Even if your life is stable and your credit score is good, you still need to make sure you have the money to purchase a home.
Although many physicians can get a “doctor’s loan” to cover most, if not all, of the down payment, there are still other transaction costs associated with buying a home that you have to consider.
Some examples of transaction costs are: the appraisal fee (to have a professional determine the actual value of the home), the processing fee (to have someone evaluate your loan application and prepare any other necessary documents), title insurance (to make sure that the home is actually in your name and ensure there are no problems when the seller transfers it to you), and escrow fees (the third party that holds the money from the buyer and the home from the seller until all of the inspections and concessions have been completed), among others.
Typically, these transaction costs amount to about 3% of the total price of the home. So, if you are buying a home for $500,000, then expect to spend an additional $15,000 in transaction costs.
Have you factored in other costs, such as homeowner’s insurance and property taxes?
Along with transaction costs of buying a home, there are other monthly or annual costs associated with homeownership.
You will need to pay for homeowner's insurance, property taxes, and you may even have to pay homeowner’s association (HOA) fees. HOA fees can range from $0 in some areas to hundreds of dollars per month in others.
The cost of homeowner's insurance (which insures your home against unforeseen damage or accidents) varies by state and is listed here. Generally speaking, states with a high risk for natural disasters, such as earthquakes, floods, tornadoes, and hurricanes, charge the most.
Unlike renting, people who own a home must also pay yearly property taxes. The amount you pay in property taxes varies by state and is listed here. It ranges from 0.29% of the home value in Hawaii to 2.47% of the home value in New Jersey, with the average being around 1.00%.

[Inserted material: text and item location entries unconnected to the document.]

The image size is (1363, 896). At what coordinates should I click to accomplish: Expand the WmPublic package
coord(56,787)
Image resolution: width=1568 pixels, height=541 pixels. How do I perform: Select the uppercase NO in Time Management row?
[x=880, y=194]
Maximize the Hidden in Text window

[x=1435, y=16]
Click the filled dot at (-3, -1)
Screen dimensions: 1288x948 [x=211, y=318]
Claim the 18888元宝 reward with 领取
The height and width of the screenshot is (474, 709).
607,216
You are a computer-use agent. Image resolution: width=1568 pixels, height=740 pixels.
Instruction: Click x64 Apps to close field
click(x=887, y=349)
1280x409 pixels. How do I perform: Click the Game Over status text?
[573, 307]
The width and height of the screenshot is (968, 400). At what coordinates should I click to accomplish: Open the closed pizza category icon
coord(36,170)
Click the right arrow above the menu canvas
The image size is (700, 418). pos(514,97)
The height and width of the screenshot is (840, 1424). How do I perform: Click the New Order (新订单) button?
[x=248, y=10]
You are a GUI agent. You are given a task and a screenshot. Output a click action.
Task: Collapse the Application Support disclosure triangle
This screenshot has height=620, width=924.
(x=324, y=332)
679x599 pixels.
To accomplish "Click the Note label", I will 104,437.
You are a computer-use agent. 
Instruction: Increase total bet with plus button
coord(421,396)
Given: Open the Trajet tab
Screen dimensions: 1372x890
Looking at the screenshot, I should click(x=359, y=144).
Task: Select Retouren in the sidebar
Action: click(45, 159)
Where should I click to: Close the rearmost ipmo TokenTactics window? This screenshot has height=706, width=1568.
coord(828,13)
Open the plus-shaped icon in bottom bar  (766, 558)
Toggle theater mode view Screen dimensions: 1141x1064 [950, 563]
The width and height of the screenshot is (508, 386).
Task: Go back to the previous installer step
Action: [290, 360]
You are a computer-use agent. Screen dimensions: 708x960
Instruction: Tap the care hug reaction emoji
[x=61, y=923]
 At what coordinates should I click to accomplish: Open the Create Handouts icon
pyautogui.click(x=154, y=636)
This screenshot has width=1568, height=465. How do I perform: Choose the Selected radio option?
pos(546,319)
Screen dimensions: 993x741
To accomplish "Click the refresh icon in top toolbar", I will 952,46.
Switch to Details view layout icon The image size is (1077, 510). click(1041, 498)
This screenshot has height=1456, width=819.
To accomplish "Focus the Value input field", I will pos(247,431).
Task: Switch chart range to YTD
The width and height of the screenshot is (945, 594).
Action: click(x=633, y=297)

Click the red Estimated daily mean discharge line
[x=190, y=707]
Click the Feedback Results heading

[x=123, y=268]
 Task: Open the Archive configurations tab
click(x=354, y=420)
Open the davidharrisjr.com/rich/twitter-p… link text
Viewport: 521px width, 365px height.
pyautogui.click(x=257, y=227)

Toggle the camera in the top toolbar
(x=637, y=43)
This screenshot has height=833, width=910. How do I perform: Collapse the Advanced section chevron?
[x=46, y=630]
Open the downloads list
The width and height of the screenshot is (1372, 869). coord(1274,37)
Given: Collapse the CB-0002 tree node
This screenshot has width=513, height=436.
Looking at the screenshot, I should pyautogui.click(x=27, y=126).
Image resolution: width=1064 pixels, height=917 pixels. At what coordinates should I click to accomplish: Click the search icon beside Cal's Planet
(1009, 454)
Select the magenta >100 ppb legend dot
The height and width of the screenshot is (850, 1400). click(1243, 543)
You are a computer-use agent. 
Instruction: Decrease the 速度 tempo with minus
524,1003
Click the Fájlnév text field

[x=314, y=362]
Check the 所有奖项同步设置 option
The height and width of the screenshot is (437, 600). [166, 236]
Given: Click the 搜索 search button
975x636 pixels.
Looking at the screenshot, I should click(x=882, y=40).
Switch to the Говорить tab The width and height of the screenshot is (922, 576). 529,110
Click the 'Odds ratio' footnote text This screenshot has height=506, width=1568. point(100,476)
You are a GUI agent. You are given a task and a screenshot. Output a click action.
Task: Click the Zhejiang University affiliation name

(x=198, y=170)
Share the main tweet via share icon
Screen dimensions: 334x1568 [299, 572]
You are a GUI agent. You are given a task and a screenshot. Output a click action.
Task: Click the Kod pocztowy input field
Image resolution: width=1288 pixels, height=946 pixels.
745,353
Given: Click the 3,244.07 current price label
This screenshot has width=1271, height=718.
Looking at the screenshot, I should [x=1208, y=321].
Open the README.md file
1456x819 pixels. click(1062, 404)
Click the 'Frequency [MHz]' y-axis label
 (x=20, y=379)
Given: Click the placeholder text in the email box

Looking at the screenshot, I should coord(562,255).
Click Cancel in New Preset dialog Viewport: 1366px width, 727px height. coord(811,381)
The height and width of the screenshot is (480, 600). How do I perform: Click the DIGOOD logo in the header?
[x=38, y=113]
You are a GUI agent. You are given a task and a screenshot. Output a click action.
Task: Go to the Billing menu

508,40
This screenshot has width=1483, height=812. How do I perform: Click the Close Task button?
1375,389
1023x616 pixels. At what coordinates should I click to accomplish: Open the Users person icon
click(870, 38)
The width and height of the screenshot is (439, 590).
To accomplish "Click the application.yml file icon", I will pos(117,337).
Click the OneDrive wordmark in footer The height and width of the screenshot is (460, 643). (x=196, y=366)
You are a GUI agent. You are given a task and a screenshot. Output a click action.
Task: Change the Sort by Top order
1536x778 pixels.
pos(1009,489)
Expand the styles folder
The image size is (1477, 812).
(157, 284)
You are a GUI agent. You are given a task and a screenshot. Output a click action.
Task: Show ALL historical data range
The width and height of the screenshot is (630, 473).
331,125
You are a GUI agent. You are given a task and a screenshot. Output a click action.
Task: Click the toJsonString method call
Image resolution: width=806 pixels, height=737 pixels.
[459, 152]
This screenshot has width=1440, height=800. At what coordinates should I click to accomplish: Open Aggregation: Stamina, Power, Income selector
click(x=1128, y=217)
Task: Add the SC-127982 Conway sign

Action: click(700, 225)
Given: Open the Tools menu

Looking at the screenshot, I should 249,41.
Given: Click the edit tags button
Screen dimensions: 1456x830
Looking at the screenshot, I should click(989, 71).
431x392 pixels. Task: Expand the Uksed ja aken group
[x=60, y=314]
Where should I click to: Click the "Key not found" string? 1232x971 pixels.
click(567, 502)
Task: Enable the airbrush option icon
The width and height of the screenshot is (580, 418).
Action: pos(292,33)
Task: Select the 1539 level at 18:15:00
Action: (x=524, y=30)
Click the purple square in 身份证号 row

This means if you have a house that is worth $500,000, expect to pay $5,000 per year (which is $416 per month, in addition to the mortgage) in taxes.
Do you have an emergency fund for inevitable repairs?
In addition to paying a monthly mortgage, property taxes, and homeowner's insurance, there are other expenses you may have to pay for as well. The biggest of these added expenses is repairs, especially when you first move in. Perhaps you want to paint the walls, redo the kitchen, or fix the lighting.
As you continue to live in the home, your air conditioner might need fixing, the plumbing may need to be changed, or some other appliance could stop working. When you are renting, the owner of the apartment complex covers these costs. When you buy a home, you pay these costs yourself.
What this means for you
The decision to rent or buy a home is a personal one that depends on many factors. Regardless of which way you are leaning, be sure to compare renting vs the true cost of homeownership (including all the added fees). If your life is stable and you can afford it, then it may make more sense to buy a home. If your life is not stable or you can't afford all the costs of home ownership, then perhaps it makes sense to rent for now and keep saving.